[start]

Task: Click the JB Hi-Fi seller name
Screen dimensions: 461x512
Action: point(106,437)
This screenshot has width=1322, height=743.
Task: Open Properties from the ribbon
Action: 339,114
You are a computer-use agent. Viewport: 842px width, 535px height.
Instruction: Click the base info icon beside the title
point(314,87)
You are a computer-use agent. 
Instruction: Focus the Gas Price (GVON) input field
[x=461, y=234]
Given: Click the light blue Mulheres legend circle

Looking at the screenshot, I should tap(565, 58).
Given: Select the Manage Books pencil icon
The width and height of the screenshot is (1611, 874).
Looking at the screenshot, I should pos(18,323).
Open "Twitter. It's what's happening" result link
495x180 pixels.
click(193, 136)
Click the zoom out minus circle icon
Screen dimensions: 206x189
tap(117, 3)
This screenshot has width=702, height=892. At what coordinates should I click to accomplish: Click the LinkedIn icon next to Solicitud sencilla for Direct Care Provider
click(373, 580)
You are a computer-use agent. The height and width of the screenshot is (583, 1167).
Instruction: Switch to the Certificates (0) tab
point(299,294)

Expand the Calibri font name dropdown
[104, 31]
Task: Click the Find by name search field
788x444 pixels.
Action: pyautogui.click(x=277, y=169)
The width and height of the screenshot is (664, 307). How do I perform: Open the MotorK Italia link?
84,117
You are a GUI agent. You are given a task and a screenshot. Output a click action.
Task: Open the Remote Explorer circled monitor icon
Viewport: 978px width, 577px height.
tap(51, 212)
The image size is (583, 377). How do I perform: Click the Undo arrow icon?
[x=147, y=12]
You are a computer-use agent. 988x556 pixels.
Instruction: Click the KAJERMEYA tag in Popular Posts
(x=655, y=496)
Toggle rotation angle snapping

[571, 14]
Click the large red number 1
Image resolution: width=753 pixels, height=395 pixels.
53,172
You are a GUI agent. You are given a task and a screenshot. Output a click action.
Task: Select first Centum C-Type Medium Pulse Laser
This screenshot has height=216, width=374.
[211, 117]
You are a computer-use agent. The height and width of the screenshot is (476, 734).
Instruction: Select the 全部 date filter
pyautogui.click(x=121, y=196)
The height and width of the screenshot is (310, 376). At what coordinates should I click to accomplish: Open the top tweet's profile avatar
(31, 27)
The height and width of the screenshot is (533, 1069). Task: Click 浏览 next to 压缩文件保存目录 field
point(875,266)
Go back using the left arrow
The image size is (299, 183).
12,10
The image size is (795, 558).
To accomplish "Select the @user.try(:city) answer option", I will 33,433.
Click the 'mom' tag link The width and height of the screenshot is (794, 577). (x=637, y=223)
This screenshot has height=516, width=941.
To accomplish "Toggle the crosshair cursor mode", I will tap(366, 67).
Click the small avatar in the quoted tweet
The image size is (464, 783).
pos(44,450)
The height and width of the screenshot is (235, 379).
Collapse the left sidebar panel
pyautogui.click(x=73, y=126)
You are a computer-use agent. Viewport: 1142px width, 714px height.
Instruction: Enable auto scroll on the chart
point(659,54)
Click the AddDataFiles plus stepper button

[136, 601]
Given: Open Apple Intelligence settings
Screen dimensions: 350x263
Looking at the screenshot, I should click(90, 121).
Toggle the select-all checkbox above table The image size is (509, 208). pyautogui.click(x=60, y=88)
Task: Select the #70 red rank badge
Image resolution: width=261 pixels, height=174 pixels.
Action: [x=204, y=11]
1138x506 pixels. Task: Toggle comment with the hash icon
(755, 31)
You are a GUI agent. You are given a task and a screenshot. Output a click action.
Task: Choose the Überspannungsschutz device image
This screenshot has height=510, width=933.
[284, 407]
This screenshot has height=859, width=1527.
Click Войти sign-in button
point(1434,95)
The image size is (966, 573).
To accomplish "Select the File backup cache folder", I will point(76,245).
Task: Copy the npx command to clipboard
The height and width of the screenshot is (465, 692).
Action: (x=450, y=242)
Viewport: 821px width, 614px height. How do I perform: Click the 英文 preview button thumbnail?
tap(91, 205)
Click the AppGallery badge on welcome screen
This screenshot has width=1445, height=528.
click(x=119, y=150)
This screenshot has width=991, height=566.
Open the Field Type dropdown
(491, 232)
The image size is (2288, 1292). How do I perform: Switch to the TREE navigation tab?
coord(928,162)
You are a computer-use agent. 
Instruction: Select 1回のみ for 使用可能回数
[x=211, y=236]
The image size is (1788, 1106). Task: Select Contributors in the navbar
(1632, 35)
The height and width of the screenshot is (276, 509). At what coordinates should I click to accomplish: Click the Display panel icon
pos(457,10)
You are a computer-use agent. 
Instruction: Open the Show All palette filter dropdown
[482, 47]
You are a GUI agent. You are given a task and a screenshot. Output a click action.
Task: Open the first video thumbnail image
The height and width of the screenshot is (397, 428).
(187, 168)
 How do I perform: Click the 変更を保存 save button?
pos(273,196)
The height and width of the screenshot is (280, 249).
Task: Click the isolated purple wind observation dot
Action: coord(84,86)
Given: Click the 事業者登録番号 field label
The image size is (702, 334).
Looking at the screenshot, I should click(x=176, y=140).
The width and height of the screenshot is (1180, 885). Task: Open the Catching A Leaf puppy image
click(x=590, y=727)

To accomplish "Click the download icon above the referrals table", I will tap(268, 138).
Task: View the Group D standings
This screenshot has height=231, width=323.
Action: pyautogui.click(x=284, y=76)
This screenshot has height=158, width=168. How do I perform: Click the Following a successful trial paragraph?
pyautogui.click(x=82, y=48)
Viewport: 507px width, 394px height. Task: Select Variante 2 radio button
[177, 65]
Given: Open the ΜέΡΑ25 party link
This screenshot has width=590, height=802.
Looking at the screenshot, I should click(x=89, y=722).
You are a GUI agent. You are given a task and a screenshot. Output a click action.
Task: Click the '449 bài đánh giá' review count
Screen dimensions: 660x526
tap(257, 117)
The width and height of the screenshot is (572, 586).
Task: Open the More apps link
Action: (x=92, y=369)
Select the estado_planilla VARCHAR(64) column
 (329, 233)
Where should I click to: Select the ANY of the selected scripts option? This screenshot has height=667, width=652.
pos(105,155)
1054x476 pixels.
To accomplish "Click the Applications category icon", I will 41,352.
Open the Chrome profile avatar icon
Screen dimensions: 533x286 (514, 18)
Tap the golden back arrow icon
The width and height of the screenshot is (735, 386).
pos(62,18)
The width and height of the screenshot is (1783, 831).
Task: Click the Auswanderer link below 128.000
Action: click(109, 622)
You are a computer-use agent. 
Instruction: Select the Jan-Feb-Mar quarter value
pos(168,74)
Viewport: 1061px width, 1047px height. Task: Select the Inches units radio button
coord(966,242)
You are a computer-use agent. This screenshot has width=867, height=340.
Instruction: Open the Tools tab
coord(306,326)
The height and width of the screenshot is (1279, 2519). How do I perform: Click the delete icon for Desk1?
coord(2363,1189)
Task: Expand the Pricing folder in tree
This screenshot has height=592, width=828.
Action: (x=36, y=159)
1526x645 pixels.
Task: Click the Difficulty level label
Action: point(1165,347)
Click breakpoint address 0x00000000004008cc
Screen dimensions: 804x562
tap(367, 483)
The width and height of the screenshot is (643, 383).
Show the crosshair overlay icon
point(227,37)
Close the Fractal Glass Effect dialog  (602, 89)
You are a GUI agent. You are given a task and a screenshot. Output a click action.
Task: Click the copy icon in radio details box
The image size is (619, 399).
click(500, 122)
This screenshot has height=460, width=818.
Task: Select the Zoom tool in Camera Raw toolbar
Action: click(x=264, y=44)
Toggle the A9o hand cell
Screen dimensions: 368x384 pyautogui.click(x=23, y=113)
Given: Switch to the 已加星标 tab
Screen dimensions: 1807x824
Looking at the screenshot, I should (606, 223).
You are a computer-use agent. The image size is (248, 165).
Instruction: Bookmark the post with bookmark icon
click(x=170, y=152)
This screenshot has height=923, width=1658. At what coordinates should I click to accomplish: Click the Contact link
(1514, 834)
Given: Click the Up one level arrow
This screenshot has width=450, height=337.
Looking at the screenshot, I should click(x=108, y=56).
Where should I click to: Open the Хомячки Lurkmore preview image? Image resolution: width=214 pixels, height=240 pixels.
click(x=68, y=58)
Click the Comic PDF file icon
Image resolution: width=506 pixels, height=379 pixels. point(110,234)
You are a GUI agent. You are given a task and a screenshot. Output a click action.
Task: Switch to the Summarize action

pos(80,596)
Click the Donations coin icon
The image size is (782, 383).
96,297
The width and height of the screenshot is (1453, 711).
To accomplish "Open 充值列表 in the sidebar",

[end]

Request:
Rewrite the material as a numbered list, from its first line through the line containing "Looking at the screenshot, I should tap(565, 58).", leaving out blank lines.

The completed task:
1. Task: Click the JB Hi-Fi seller name
2. Screen dimensions: 461x512
3. Action: point(106,437)
4. This screenshot has width=1322, height=743.
5. Task: Open Properties from the ribbon
6. Action: 339,114
7. You are a computer-use agent. Viewport: 842px width, 535px height.
8. Instruction: Click the base info icon beside the title
9. point(314,87)
10. You are a computer-use agent. 
11. Instruction: Focus the Gas Price (GVON) input field
12. [x=461, y=234]
13. Given: Click the light blue Mulheres legend circle
14. Looking at the screenshot, I should tap(565, 58).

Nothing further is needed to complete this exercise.